To adopt these positions would demand from the Palestinians criteria for national independence that are demanded from no other people. Moreover, are figures like Sharansky really proposing that Israel could accept Palestinian sovereignty if its government were democratic but revoke that acceptance as a result of regime change?

 

Palestinian failure undeniably staggering 

However, the Palestinians have undermined – indeed invalidated – their claim to statehood by even the more lenient and clearly measurable empirical criterion set out by Lawrence above.

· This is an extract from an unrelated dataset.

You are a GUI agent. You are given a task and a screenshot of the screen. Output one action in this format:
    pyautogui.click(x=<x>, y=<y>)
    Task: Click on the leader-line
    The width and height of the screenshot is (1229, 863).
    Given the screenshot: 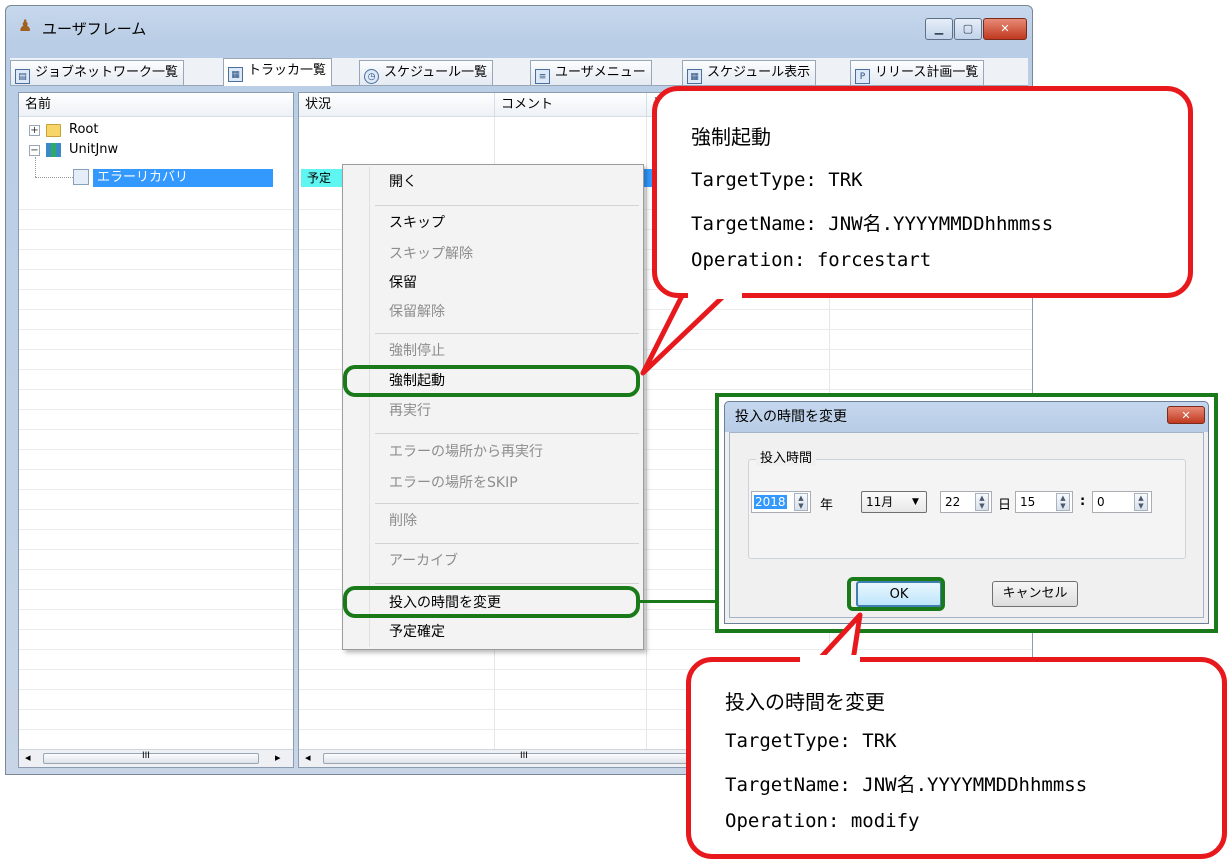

For the Palestinians' ongoing failure to achieve statehood reflects the converse – but necessary - corollary of the practical yardstick he stipulates.

 

If success in achieving statehood is the sole criterion by which to judge whether such statehood is indeed deserved, then surely it follows that the reverse is true: Failure to achieve statehood is the ultimate indicator in determining that it is not.

 

And the Palestinian failure has been undeniably staggering. In fact a strong case can be made for the claim that, in the history of modern national independence movements, none have enjoyed conditions more conducive to success, and yet achieved such miserable results, than that of the Palestinians. Indeed, the proponents of Palestinian statehood must be compelled to respond to a simple but trenchant question: Why hasn't it happed up to now? For it should not be forgotten what the Palestinians had in their favor:

 

  • Decades of unmitigated support and patronage of the USSR, one of the world's two post-WW II superpowers
  • Almost universal international endorsement of their claims
  • Highly supportive coverage in nearly all major international media
  • Massive financial backing making the Palestinians the highest per capita recipients of international aid on the face of the globe
  • Almost two decades of highly accommodative Israeli administrations which not only acknowledged but often even identified with their claims of statehood

 

Yet in spite of these highly benign circumstances the Palestinians have not managed to produce any semblance of a sustainable society. The Palestinian leadership has done nothing but bring about a repressive and regressive interim regime that provided little but the pillage of the Palestinian people and the squander of the vast amount of resources provided by donor nations.

 

Nearly a decade and a half after the Oslo Agreements, the Palestinians have shown the world that they simply cannot "cut it." All they have been able to establish was both tenuous and dysfunctional, from a corrupt kleptocracy to a tyrannical theocracy – both now sliding into abysmal anarchy and chronic chaos accompanied by fratricidal fury. Indeed the Palestinian state has perhaps the unique, if dubious, distinction of attaining "failed state" status before it was in fact established.

 

So today, decades after other movements for national liberation across Africa and Asia, with far less financial and political support, managed to throw off mighty empires, the Palestinians with all the might of the Muslim world, and its vast petro-riches, behind them, have been unable to wrest independence from a tiny mirco-state like Israel – not only when it opposed such independence, but even when it did not!

 

Clearly then, the time has come for the international community to recognize that rather than a coherent, cohesive national entity, the Palestinians comprise an amorphous amalgam of clans, gangs and bands whose overriding aspiration to not to establish a state for their own people but to dismantle a state of another people.

 

Clearly the time has come to remove the issue of Palestinian statehood from the international agenda – for the Palestinians themselves have shown that they are patently incapable of maintaining such statehood. Indeed, while "(moral) merit" may not, as Lawrence points out, be a "qualification" for self-determination, continual and chronic failure to attain it, even under the most benevolent conditions, must surely be clear grounds for disqualification.

 

Accordingly, the time has come challenge the validity of the conventional wisdom which holds unquestioningly that "the Palestinians deserve a state of their own." Not because of any objections raised by the opponents of such a state, but because the Palestinians themselves have manifestly failed the test of history.